Saeed at On Product Management has a post cautioning against half measures when moving to subscription pricing.
There is a real tendency if you already have an on premise solution to…ensure you don’t cannibalize the revenue coming in from that solution…always [putting] the existing product ahead of the subscription based product. This is what happened with Siebel on Demand. The existing business had to be protected from encroachment or cannibalization by the on demand business and it hampered the on demand business significantly. Your company will really need to shift it’s thinking to manage this well.
Macromedia published a survey in November [free registration required] that predicts a growing number of software vendors could benefit from this advice. According to the study, roughly half of all software vendors will offer some form of subscription pricing by 2009. Oddly, only 7% of these are doing so in response to customer demand. The most popular answer, 29%, wanted to move towards subscription pricing for a more predictable revenue stream. This is not the type of rationale that will lead to a successful customer adoption.

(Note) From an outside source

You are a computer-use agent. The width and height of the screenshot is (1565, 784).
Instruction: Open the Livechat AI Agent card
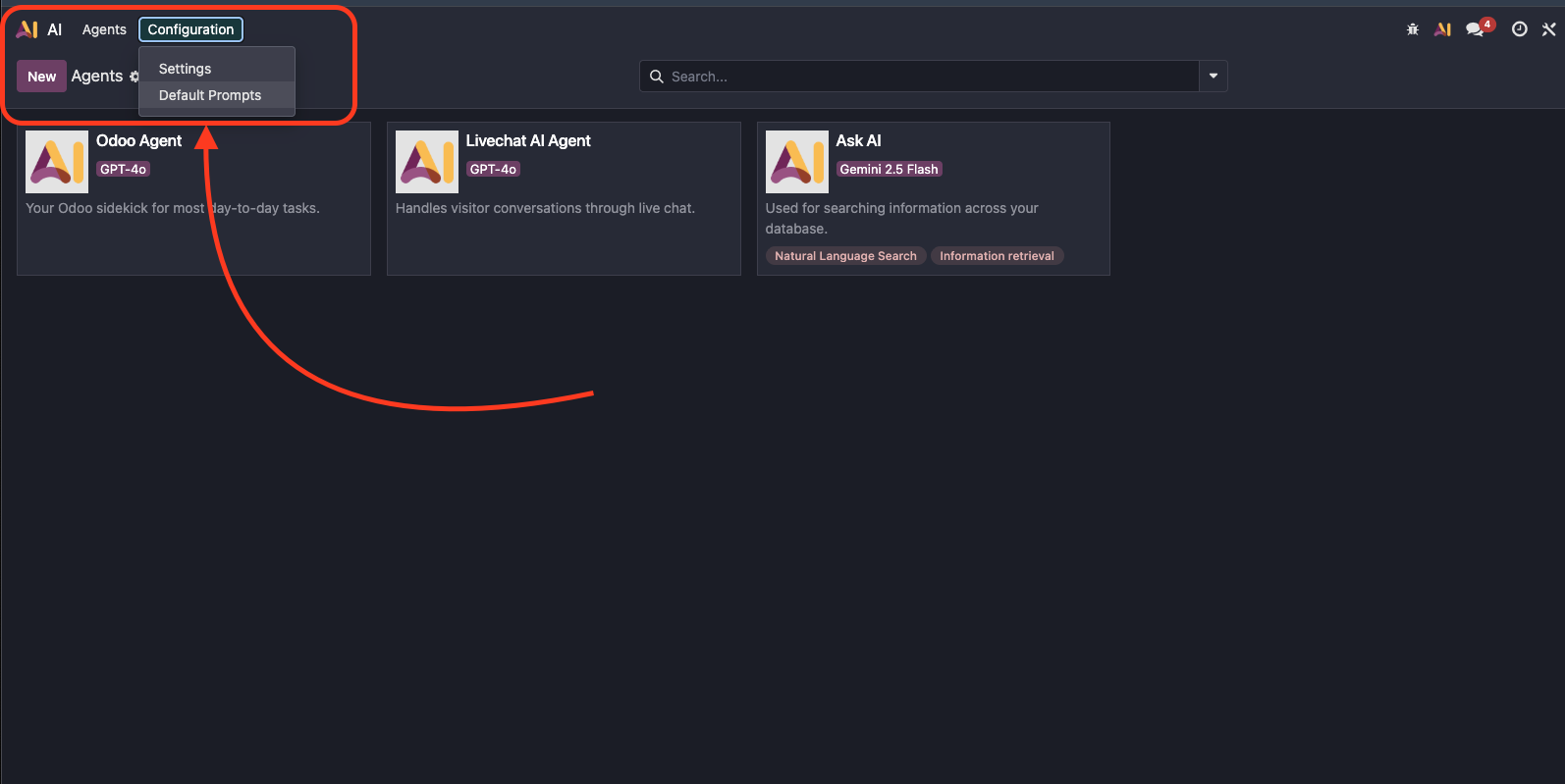pyautogui.click(x=563, y=198)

More encouraging, 21% are using subscription pricing to increase the adoption of their software. Saeed rightly suggests that product managers evaluating subscription models need to look at the overall value proposition and that pricing is simply a tool in delivering on thatproposition . If these vendors are using subscription pricing as part of a different go-to-market strategy or targeting different customer segments, they are much more likely to succeed than the ones who simply want to smooth out their revenue.